Ce que la Revue européenne a dit du livre de Molitor(1) sur la tradition m’a plu infiniment. Pourriez-vous me procurer cet ouvrage? Si vous ne le pouvez aisément, ayez la bonté de passer chez M. Dufort, libraire, quai Voltaire, n° 19, et priez-le de me le faire parvenir. Je tiens à l’avoir. Priez-le en même temps de me faire parvenir la note de ce que je lui dois. Je compte sur votre amicale complaisance.

Donnez-moi encore des nouvelles de de Jouenne. Que fait-il? Comment va sa mère? Travaille-t-il? Si vous pouviez me l’envoyer un peu dans notre Midi, vous feriez une bonne action. Puisque je vous parle du Midi, il faut bien vous dire que nos carlistes sont presque tous des têtes folles, des esprits étroits, avec un coeur excellent -s’il contenait une once de courage,- grands parleurs, grands poltrons. Je vous certifie qu’ils ne feront jamais une seconde Vendée: ils tiennent trop à leur peau. Nîmes seule fait exception. Mais à Nîmes il y a plus de catholiques que de carlistes, ce qui est bien différent. Autrement, comptez que toujours ils crieront, chanteront, hurleront, se laisseront battre et se tairont. Ne comptez pas que Marseille bouge: Alger fait sa richesse, elle ne demande plus rien. Je ne puis m’empêcher de rire en voyant certaines gens courant partout bouche béante, pour gober quelque petite espérance et l’avalant bien vite, fondée ou non fondée, la digérant, l’amplifiant, la décomposant pour la recomposer avec leurs variations, leurs notes, leurs additions, les soustractions surtout qui abondent pour peu qu’il y [ait] des chances défavorables à la prophétie politique. Et ce qui désole, c’est que ces braves gens disent toujours: Le roi et Dieu; et Dieu est encore heureux d’être mis après le roi; car pour les libéraux, ils le mettent immédiatement après l’enfer. Vous savez qu’à Montpellier on chante: « Vive l’enfer et vive le choléra! » Ce qui m’étonne, c’est que le choléra n’accoure pas bien vite pour les remercier. Pauvre humanité!

Il faut pourtant qu’un jour je travaille à guérir toutes ces plaies, que mon amour embrasse toutes ces misères et les soulage. Il faut pour cela porter dans le coeur un amour, qu’il n’appartient pas à l’homme d’avoir de lui-même. Il faut qu’il le reçoive. Je vous conjure, mon bien cher ami, de demander pour moi dans vos prières un amour aussi vaste que les maux dont le monde est ravagé.
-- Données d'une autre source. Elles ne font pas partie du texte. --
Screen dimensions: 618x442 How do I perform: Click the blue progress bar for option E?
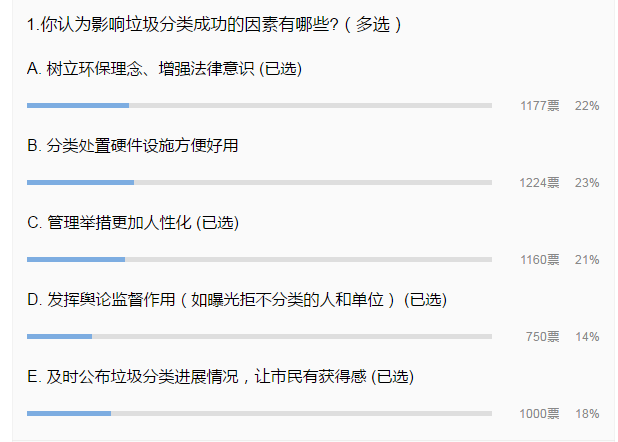(x=69, y=413)
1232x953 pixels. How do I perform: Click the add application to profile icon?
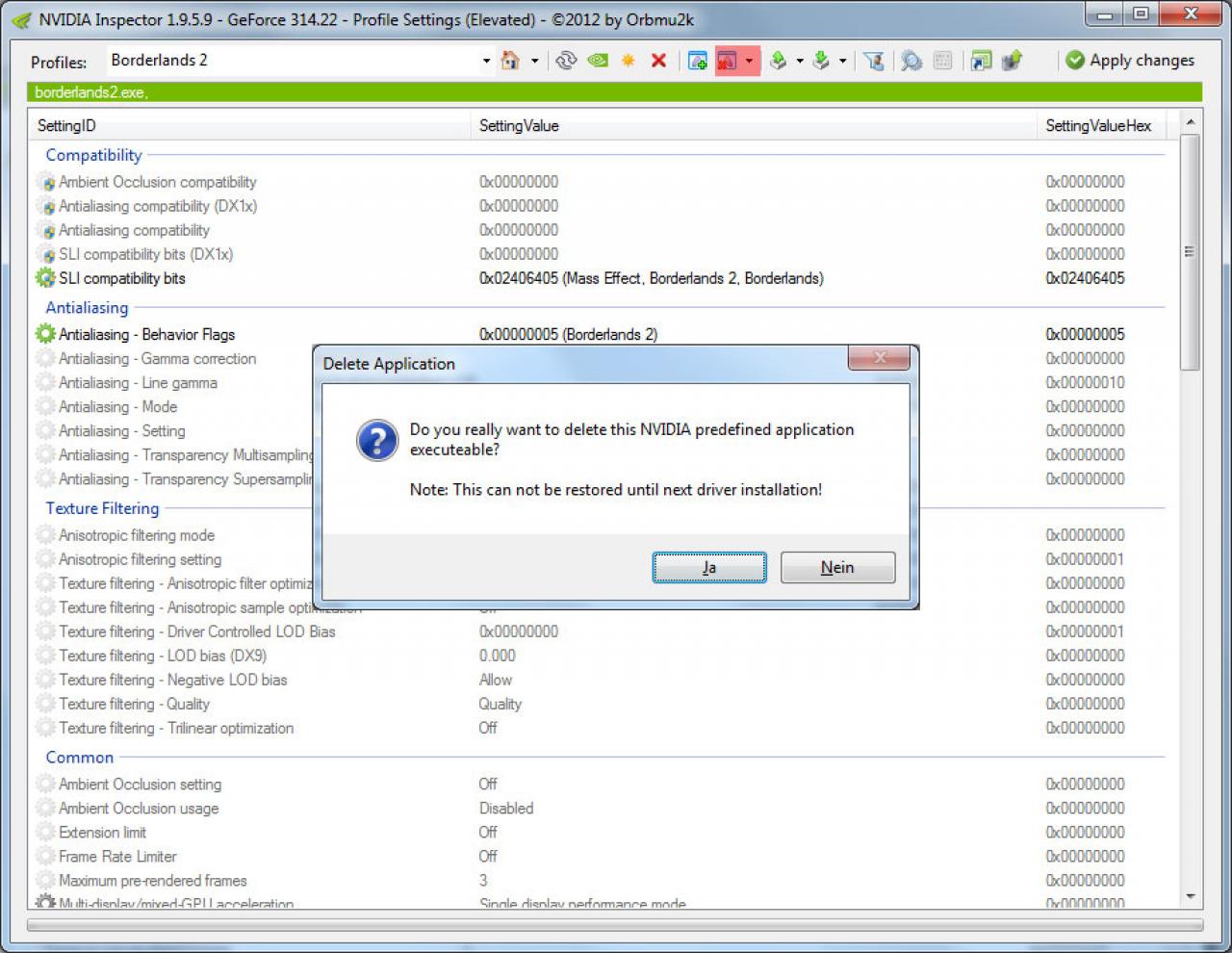point(698,61)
Adieu, mon cher. Je vous aime. Je ferai pour vous ma communion le dimanche 12 de ce mois, et si vous allez à la messe de 8 heures et que vous pensiez à moi, vous me trouverez dans le coeur de Notre-Seigneur. Adieu.

Emmanuel.

Samedi, 4 août.

E.D'ALZON
Notes et post-scriptum
1. Philosophe allemand, mort en 1860, célèbre surtout par deux ouvrages: *Idées pour servir à une dynamique future de l'histoire*, et *philosophie de l'histoire* qui commença à paraître en 1827. C'est de ce dernier ouvrage qu'il est question.